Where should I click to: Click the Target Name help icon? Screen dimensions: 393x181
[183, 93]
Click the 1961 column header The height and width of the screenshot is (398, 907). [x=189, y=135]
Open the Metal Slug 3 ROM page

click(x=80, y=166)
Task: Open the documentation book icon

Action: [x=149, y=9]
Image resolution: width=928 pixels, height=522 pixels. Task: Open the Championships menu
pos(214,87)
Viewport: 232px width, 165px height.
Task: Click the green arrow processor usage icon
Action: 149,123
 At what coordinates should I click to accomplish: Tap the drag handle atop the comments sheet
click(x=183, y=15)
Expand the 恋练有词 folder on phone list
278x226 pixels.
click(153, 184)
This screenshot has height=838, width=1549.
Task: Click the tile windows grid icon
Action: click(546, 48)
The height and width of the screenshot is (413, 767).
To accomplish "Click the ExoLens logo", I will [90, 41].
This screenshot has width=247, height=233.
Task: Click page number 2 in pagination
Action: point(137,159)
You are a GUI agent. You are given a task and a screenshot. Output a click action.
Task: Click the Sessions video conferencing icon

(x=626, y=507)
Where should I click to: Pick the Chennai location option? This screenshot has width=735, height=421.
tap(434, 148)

____

Output every record exactly as written, with nothing dropped.

» Answer to the problem:
Where should I click to: Click the Target Name help icon? Screen dimensions: 393x181
[183, 93]
Click the 1961 column header The height and width of the screenshot is (398, 907). [x=189, y=135]
Open the Metal Slug 3 ROM page

click(x=80, y=166)
Task: Open the documentation book icon

Action: [x=149, y=9]
Image resolution: width=928 pixels, height=522 pixels. Task: Open the Championships menu
pos(214,87)
Viewport: 232px width, 165px height.
Task: Click the green arrow processor usage icon
Action: 149,123
 At what coordinates should I click to accomplish: Tap the drag handle atop the comments sheet
click(x=183, y=15)
Expand the 恋练有词 folder on phone list
278x226 pixels.
click(153, 184)
This screenshot has height=838, width=1549.
Task: Click the tile windows grid icon
Action: click(546, 48)
The height and width of the screenshot is (413, 767).
To accomplish "Click the ExoLens logo", I will [90, 41].
This screenshot has width=247, height=233.
Task: Click page number 2 in pagination
Action: point(137,159)
You are a GUI agent. You are given a task and a screenshot. Output a click action.
Task: Click the Sessions video conferencing icon

(x=626, y=507)
Where should I click to: Pick the Chennai location option? This screenshot has width=735, height=421.
tap(434, 148)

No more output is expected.